BRADLEY EARLE HOGE
Nomenclature
Companions usually assume that my expertise
includes the names of trees and bushes
and flowering plants lining our path,
of birds in the sky and fossils in the rocks.
But I’ve never been good at the naming of things.
Ask me how the plant communicates
with the bird over varying spans of time,
of change of seasons and eons,
how bacteria nurture the roots
and leaves are shaped by fractal geometry,
how some trees adapt to fire
and others to flood, how grief is felt
the same in any language, and the many names
of the moon do not change its face,
how distance is just as easily measured by time
as changing position, and each of us
merely flow through this time and space
as waves of probability buffeted by every chance
encounter.
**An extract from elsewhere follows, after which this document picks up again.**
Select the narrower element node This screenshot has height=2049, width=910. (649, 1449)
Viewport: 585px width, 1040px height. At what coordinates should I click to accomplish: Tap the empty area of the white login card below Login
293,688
How my most egregious failing
is that while I never forget a face
I struggle to remember names.
Bradley Earle Hoge’s poems appear in numerous literary journals and anthologies including Chronogram, Rattle, Tertulia, Stickman Review, Tonapah la, entelechy: mind and culture, and Tar Wolf Review. His chapbooks have been published by KattyWompus Press, Red Berry Editions, and Plain View Press. He is the managing editor of Dark Matter: A Journal of Speculative Literature. Bradley lives in Spring, TX with his wife and three children. He teaches natural science at the University of Houston – Downtown.